Two goaltenders going down might’ve crippled a team, but the Wild had an ace up its sleeve. Minnesota looked to Iowa, the club’s American Hockey League affiliate, and Darcy Kuemper. The netminder was a workhorse after the Olympic break, starting 11 of 14 games. The week ending March 2, he was named the NHL’s Third Star after saving 51 of 52 shots in two wins against the Edmonton Oilers and Vancouver Canucks, respectively.
The day that the Wild acquired Bryzgalov, it was announced that Backstrom would be shut down for the remainder of the season. What looked like an insurance move has paid big dividends. Initially it was thought that Bryzgalov would spot in from time to time behind Kuemper, but the young goaltender suffered an upper-body injury on March 31. Bryzgalov took the reigns as the club’s number one netminder. The 33-year-old lost only one game in regulation in a Wild sweater, going 7-1-3, while posting three shutouts.
The injury bug wasn’t limited to the crease. Parise, Koivu and Jared Spurgeon all missed significant time with injuries after blocking shots. However, while they were on the shelf, young players stepped up at critical times, gaining confidence and, more importantly, wins.
Mikael Granlund had a breakout year after a learning the ropes in his rookie season. The former first rounder posted 41 points (8-33=41) in 63 games and established himself as a top-six forward. Granlund suffered an upper body injury on March 31, but the team is hopeful to have him back for Game 1.
Forwards Justin Fontaine, Nino Niederreiter and Erik Haula all contributed with timely goals and strong two-way play. A former fifth-overall pick by the New York Islanders, Niederreiter was acquired over the summer on draft day and has been rejuvenated with the Wild. Former college standouts, Fontaine and Haula, have used their speed and smarts to make an impact in their first year.
After a strong rookie campaign, Coyle was expected to be a big contributor this season. After an early knee injury that kept him sidelined for more than a month, he took some time to find a groove. After hitting a mid-season slide, Coyle started to play more physically and was rewarded by re-joining the top line with Parise and Koivu. He responded by scoring in eight of nine games (March 22 to April 7) for 10 points (5-5=10).
The Wild’s depth has played a role at every position. On Hockey Day Minnesota, defenseman Nate Prosser became the unlikely hero by scoring the overtime winning goal against the Dallas Stars. Coincidentally, the high school games of the day’s celebration were hosted by Elk River, Prosser’s hometown.
“It's 20 guys and it's going to be a different guy every night,” Cooke said. “And you have to be good with that.”

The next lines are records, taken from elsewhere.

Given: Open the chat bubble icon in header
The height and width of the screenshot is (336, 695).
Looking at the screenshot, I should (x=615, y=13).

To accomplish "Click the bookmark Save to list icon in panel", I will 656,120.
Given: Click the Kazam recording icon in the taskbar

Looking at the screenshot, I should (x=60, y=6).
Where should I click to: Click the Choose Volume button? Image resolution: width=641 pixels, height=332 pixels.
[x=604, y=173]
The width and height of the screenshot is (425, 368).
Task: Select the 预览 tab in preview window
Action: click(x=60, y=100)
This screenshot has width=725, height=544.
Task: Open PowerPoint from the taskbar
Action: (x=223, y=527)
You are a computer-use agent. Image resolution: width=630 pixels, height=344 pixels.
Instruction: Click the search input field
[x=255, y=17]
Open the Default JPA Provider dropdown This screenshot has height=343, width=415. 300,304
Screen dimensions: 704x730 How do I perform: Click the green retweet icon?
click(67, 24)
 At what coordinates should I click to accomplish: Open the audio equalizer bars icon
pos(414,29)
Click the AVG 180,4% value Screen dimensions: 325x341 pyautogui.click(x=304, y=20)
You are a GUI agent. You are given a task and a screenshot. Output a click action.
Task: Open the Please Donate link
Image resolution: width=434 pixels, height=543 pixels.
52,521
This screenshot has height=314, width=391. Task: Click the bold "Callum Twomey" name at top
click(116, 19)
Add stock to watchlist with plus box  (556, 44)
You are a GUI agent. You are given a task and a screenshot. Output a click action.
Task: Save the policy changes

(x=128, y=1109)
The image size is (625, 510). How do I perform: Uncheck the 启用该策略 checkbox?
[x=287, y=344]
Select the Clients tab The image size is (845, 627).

Minnesota has been good with that, as the club came together nicely down the stretch and was playing its best hockey of the season. In three of its final five games, Minnesota toppled the number one (Boston), three (St. Louis) and five (Pittsburgh) teams in the league, respectively. That bodes well for a team heading into the playoffs, driving for a silver chalice at the end of the road.
“It's the hardest trophy to win and there's a reason for that,” Cooke said. “The intensity is ramped up and every play is amplified. You have to bring it—it's a race to four wins in every series. You have to go out and play against the same guys every night for a seven game series.
“It's the reason why we play.”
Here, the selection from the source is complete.